# Directions for this task
Duplicate the stretch of lines from the one containing "The height and width of the screenshot is (787, 1351)." through the one containing "coord(1737,79)".

Records excerpted from a collection

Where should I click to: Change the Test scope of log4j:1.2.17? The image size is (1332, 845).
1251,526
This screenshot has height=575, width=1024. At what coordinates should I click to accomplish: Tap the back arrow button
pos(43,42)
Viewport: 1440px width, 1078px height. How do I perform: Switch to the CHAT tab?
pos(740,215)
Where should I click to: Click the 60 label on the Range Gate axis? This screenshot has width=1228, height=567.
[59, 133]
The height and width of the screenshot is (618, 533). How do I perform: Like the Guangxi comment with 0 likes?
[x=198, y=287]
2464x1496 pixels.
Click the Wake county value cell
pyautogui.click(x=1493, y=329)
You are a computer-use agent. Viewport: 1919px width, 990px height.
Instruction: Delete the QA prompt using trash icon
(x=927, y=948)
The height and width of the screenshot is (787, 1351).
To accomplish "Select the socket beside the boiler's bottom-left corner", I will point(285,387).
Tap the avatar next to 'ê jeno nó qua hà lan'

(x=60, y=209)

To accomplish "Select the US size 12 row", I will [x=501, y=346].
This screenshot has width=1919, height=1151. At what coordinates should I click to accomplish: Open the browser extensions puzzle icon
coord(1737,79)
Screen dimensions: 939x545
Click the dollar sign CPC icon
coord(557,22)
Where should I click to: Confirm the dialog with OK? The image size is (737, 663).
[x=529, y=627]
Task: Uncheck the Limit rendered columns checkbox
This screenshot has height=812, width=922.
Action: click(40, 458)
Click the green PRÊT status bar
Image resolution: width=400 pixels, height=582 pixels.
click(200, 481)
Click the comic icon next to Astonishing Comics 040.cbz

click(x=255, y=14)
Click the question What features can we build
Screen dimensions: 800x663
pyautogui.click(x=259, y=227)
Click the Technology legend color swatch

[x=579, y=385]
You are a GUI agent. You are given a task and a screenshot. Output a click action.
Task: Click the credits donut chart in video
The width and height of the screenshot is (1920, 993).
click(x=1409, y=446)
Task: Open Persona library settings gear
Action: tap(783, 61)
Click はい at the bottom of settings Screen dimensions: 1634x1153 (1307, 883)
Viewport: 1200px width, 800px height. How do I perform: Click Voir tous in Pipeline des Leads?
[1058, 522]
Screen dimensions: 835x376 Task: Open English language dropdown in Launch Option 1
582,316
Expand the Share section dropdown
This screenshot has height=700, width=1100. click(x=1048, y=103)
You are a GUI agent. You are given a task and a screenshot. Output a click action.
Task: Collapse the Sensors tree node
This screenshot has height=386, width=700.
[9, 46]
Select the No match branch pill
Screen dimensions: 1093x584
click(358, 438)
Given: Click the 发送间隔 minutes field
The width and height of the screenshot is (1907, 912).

# Task output
The height and width of the screenshot is (787, 1351).
To accomplish "Select the socket beside the boiler's bottom-left corner", I will point(285,387).
Tap the avatar next to 'ê jeno nó qua hà lan'

(x=60, y=209)

To accomplish "Select the US size 12 row", I will [x=501, y=346].
This screenshot has width=1919, height=1151. At what coordinates should I click to accomplish: Open the browser extensions puzzle icon
coord(1737,79)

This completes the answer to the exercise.